PROBLEM TO WORK ON:
Identify every line in the records below that contains the word "each", and copy those lines.

MATERIAL:
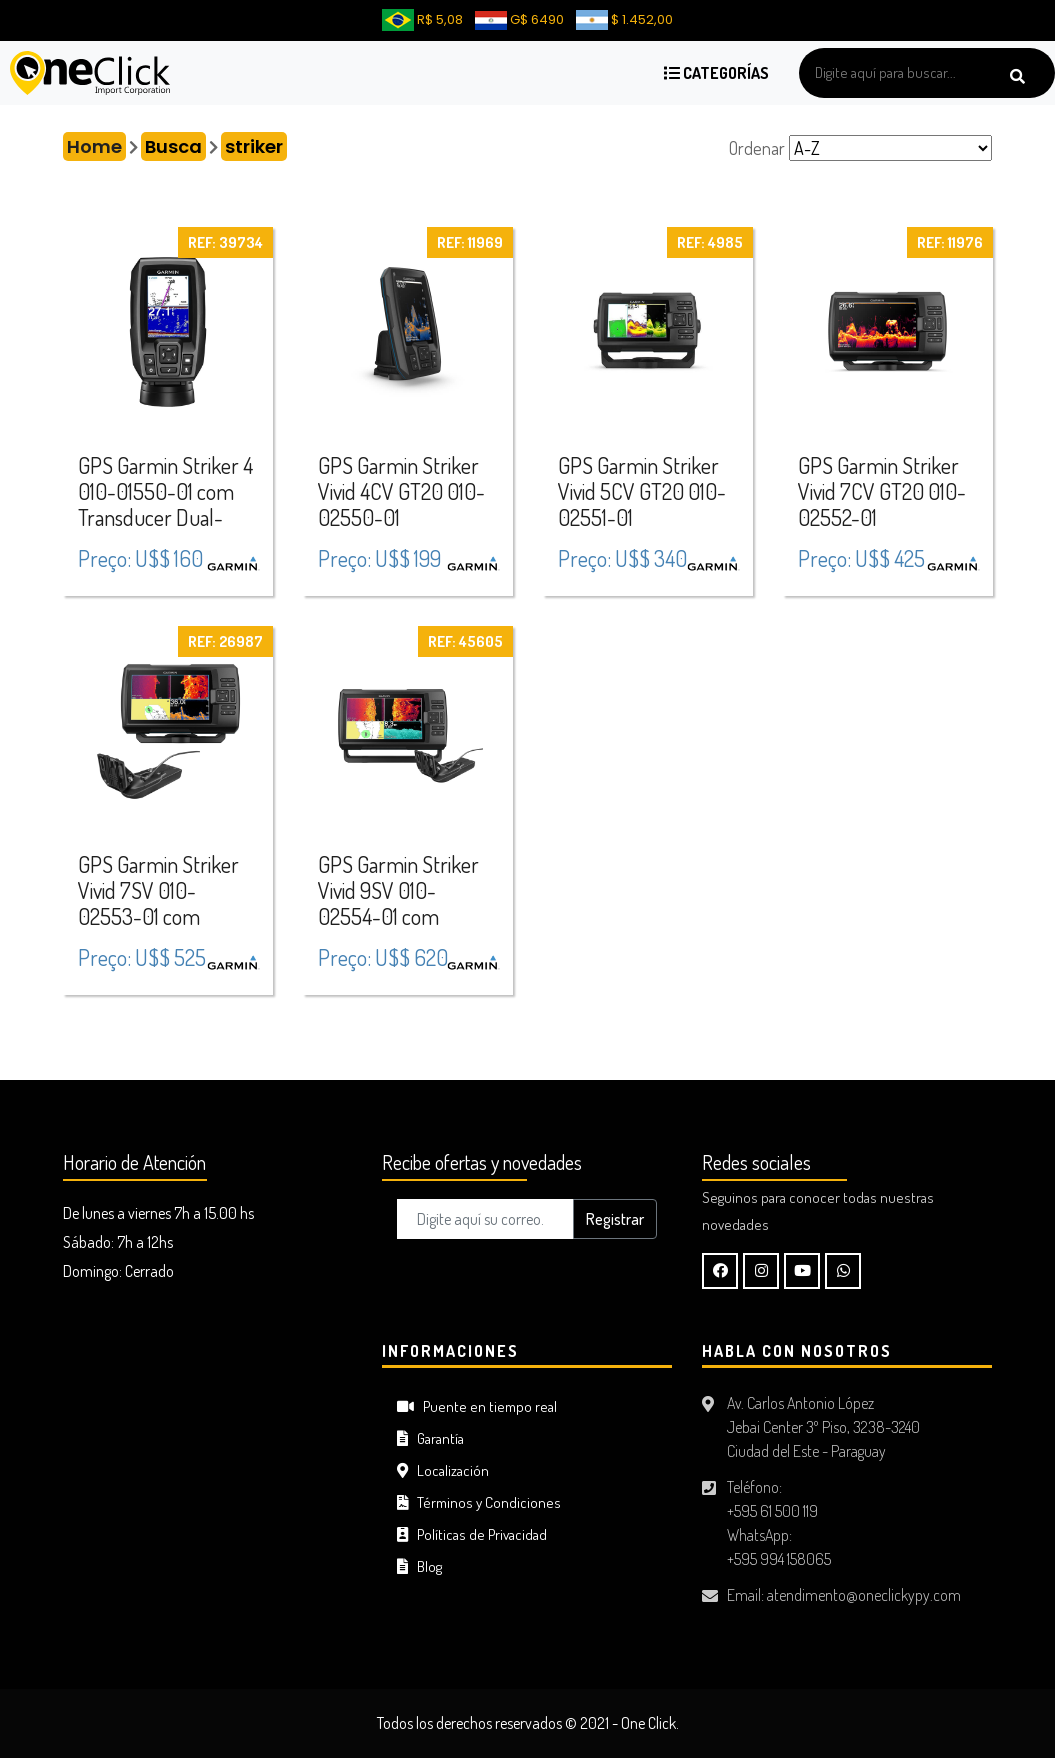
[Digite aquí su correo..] (485, 1219)
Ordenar (757, 148)
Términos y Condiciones (479, 1502)
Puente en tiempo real (477, 1406)
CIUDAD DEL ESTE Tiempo (208, 1417)
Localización (443, 1470)
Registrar (615, 1219)
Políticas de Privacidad (472, 1534)
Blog (419, 1566)
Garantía (430, 1438)
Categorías (716, 73)
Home (94, 146)
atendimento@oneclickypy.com (864, 1595)
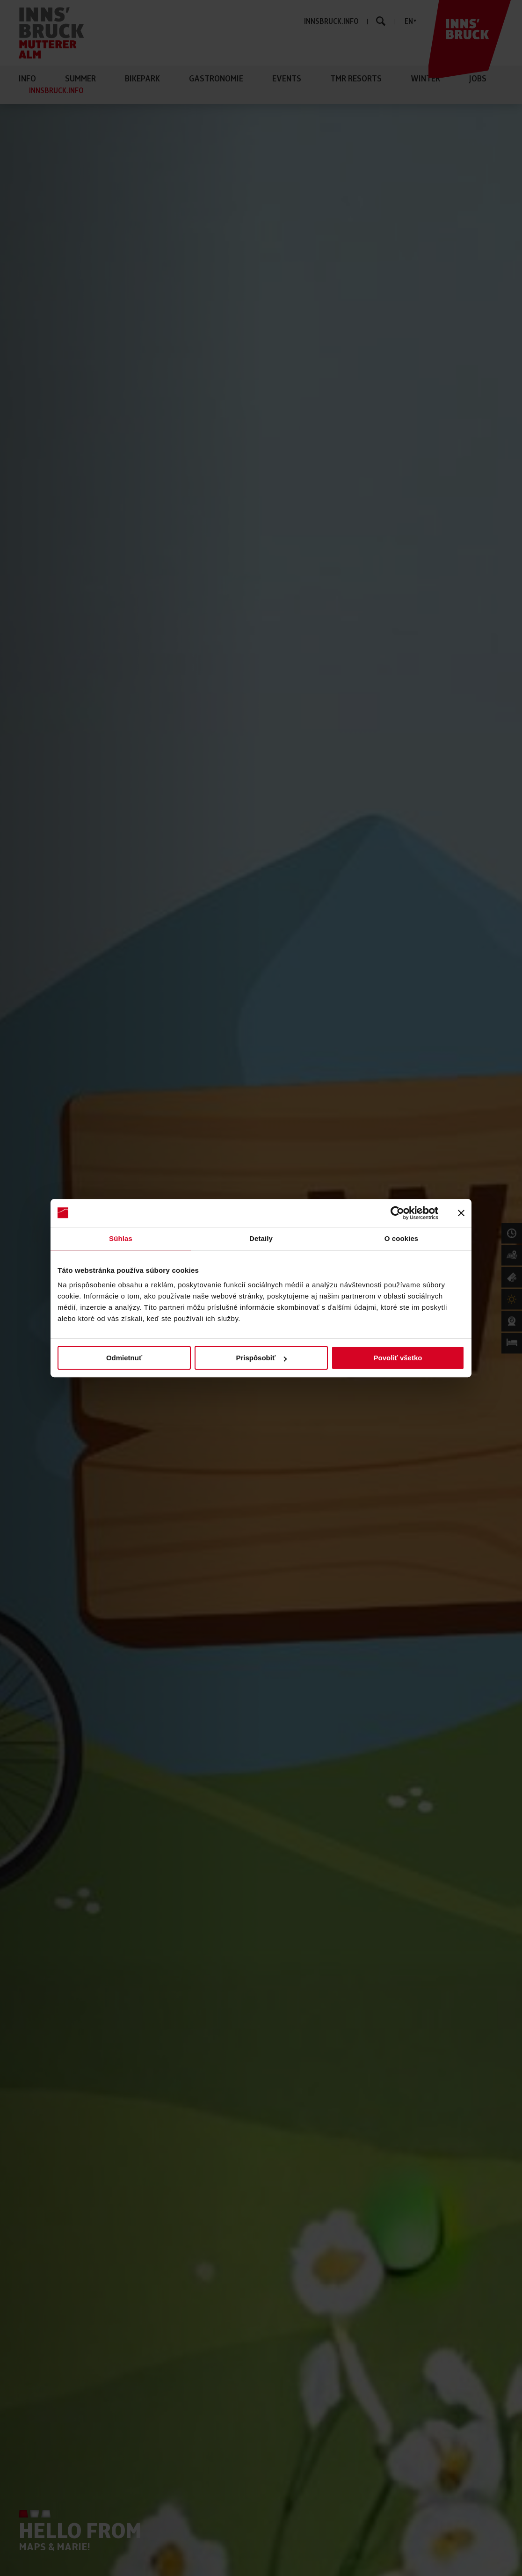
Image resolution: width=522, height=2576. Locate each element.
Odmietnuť (124, 1358)
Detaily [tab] (261, 1238)
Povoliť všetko (398, 1358)
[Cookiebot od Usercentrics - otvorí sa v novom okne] (397, 1213)
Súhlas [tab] (120, 1238)
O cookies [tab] (401, 1238)
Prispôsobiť (261, 1358)
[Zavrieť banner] (461, 1213)
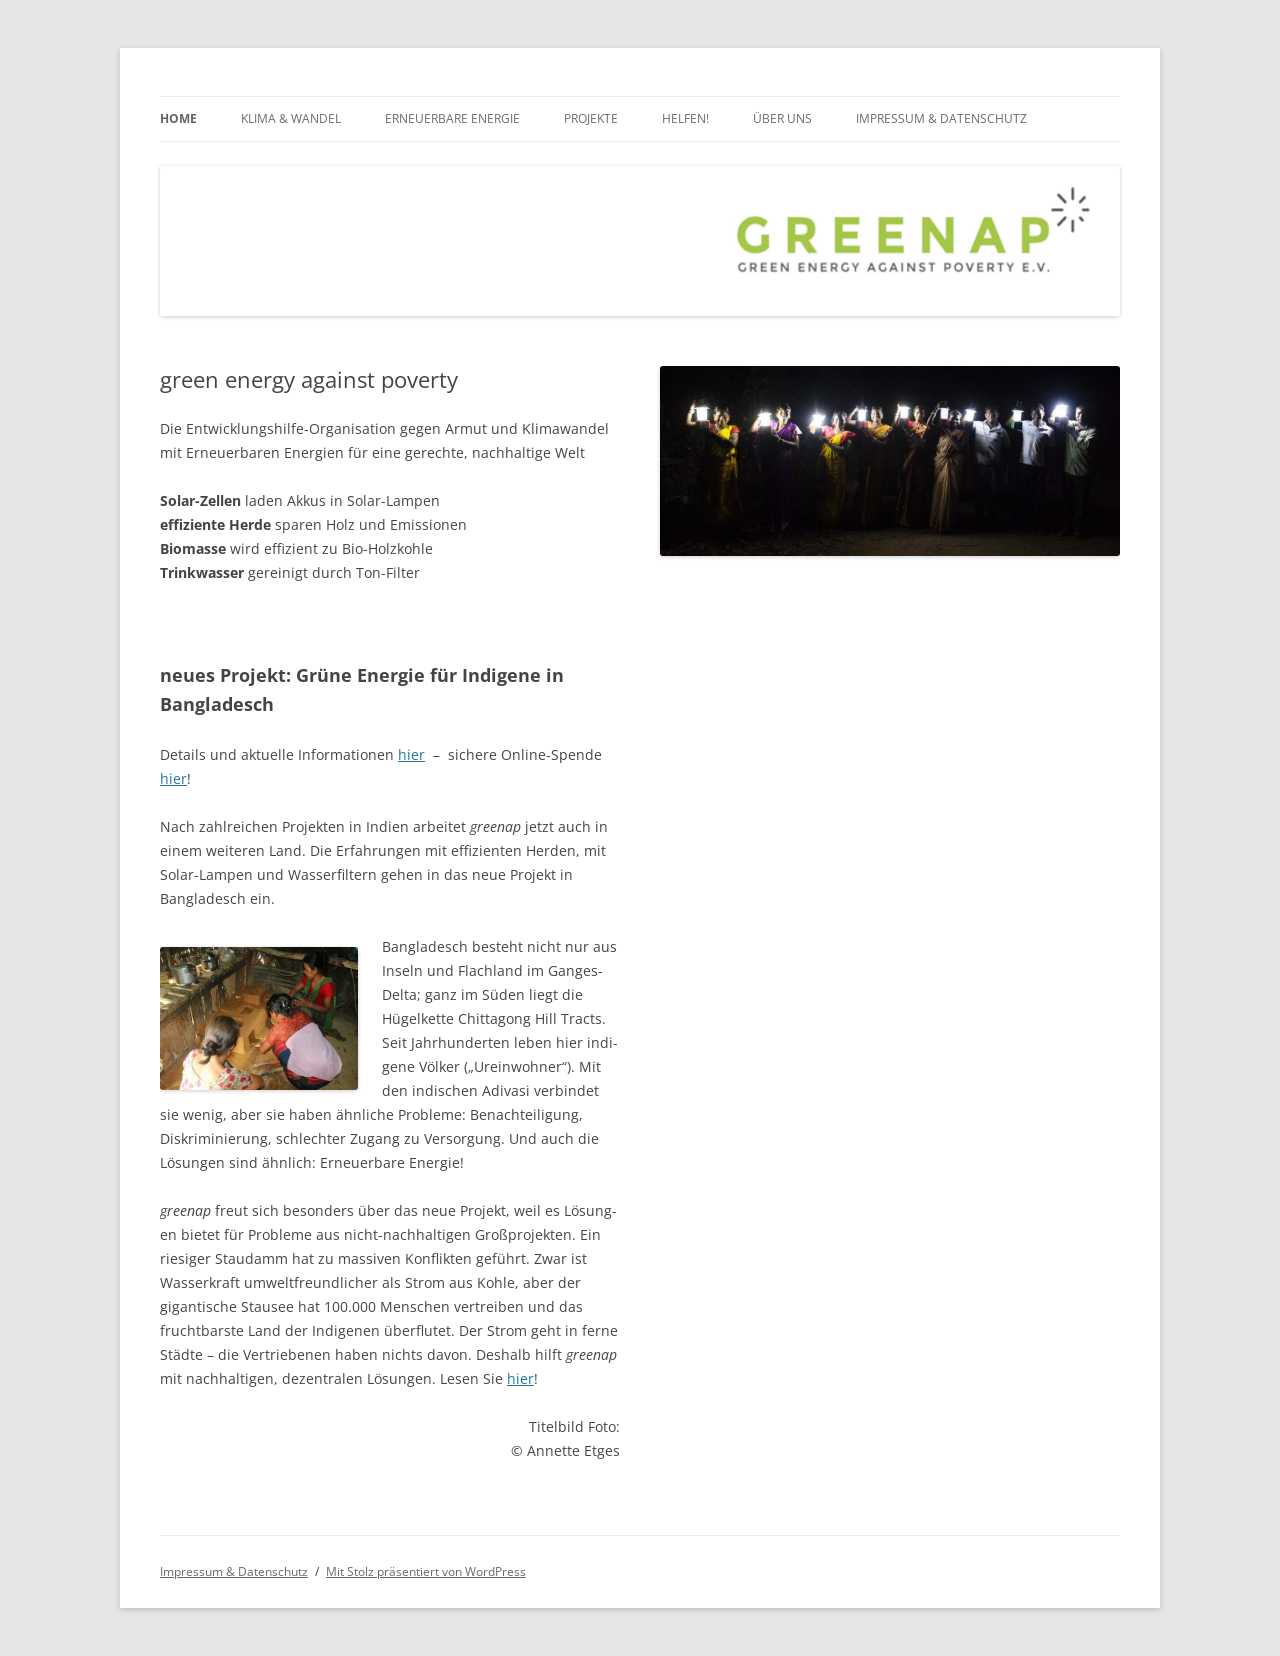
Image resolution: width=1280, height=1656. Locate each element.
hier (411, 754)
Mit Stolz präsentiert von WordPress (426, 1571)
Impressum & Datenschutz (941, 118)
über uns (782, 118)
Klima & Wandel (291, 118)
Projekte (591, 118)
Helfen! (685, 118)
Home (178, 118)
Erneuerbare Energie (452, 118)
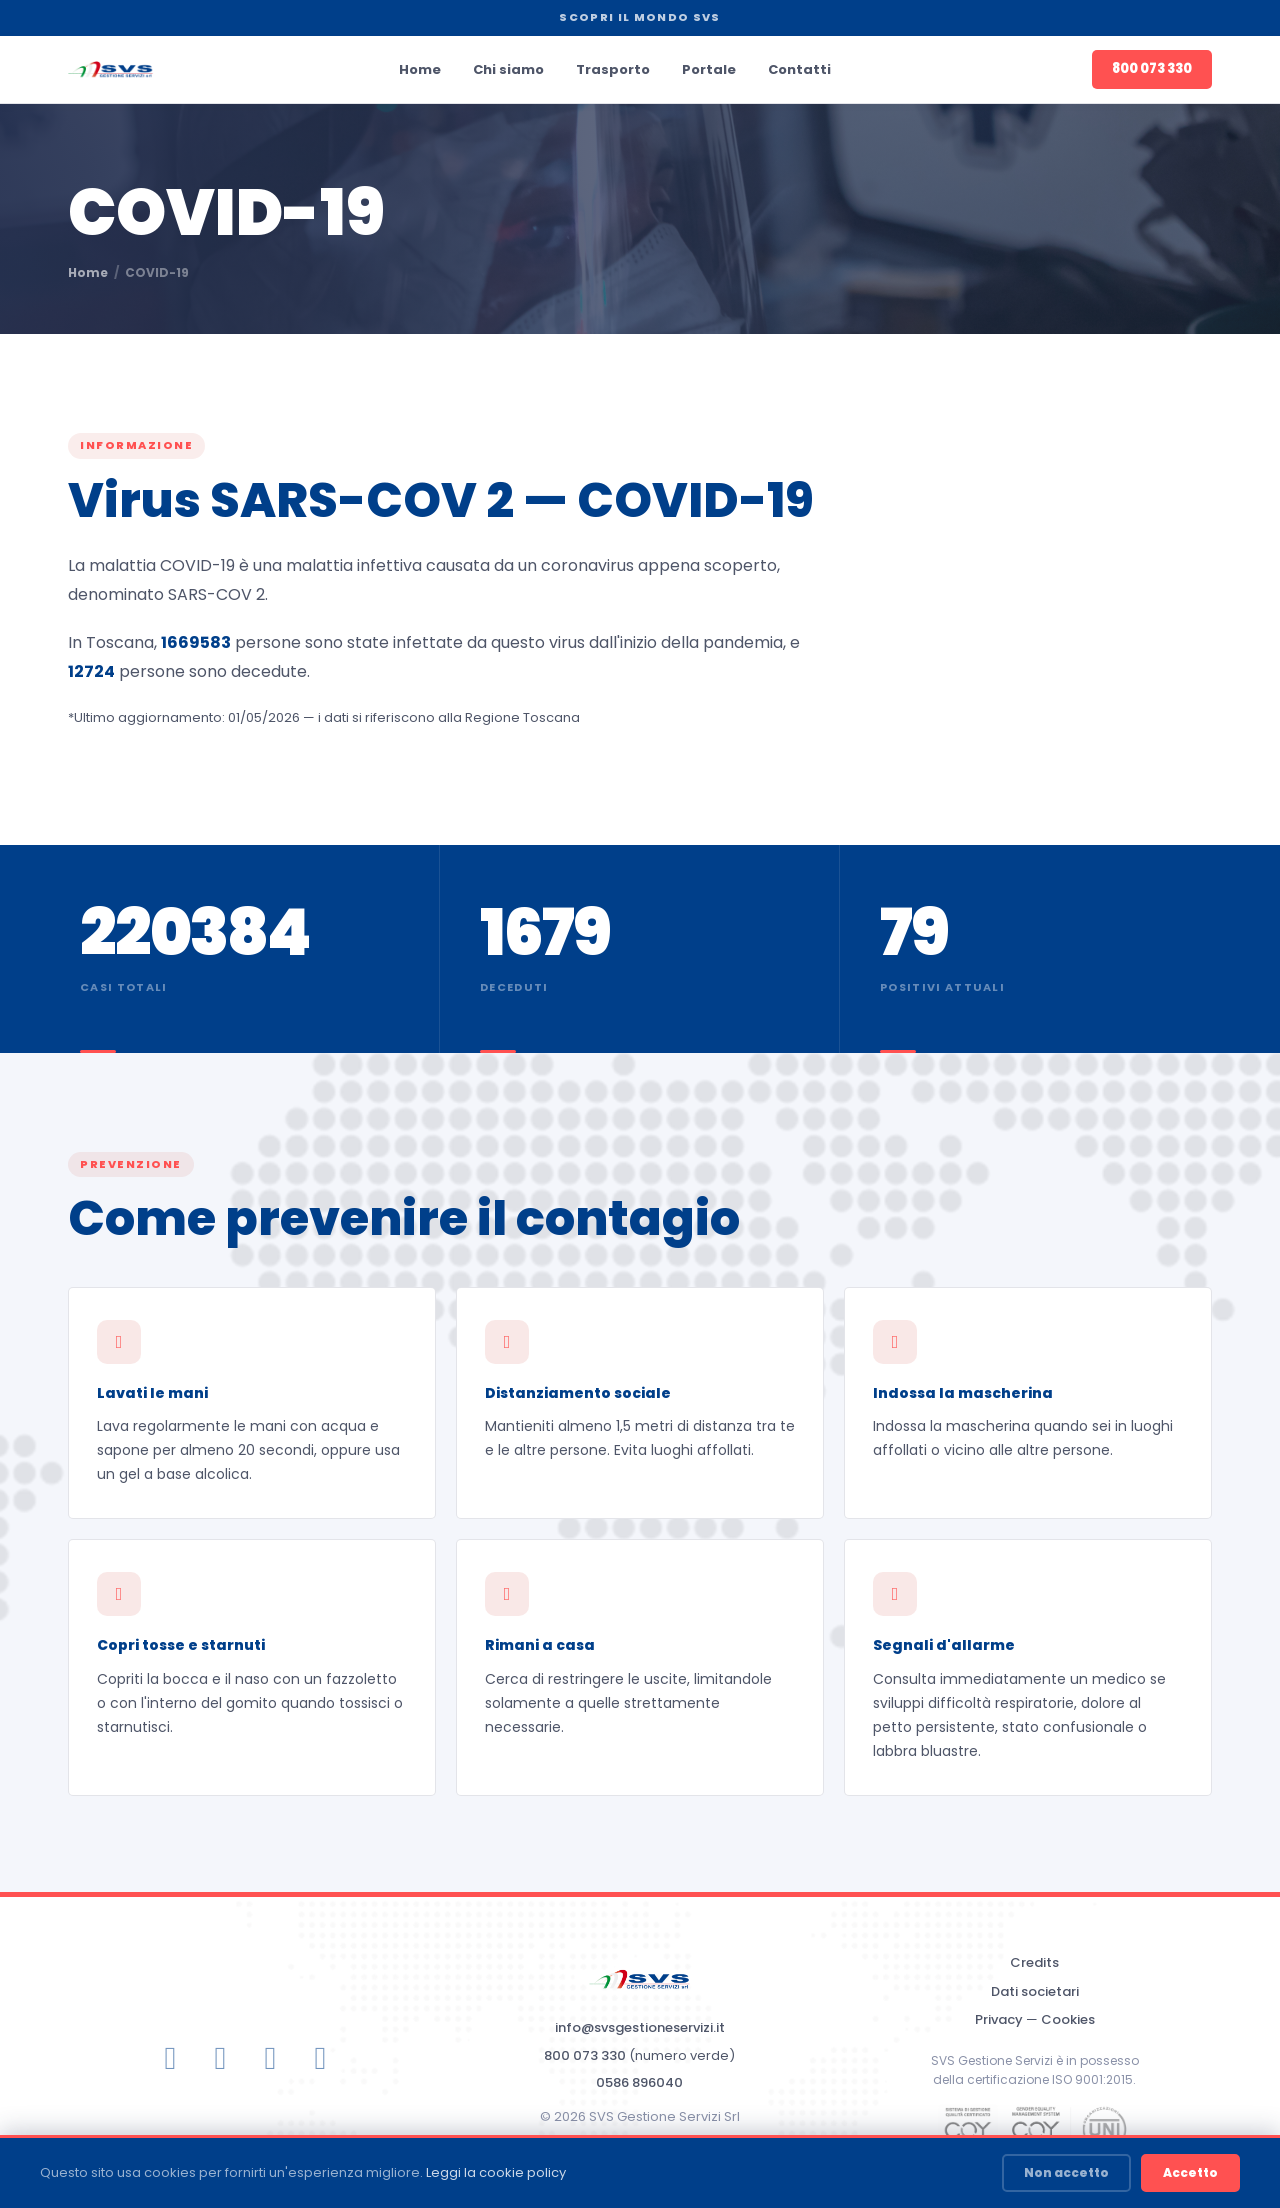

RESPONSE:
Image resolution: width=522, height=2576. Locate each element.
Image resolution: width=1280, height=1656. Locate each element.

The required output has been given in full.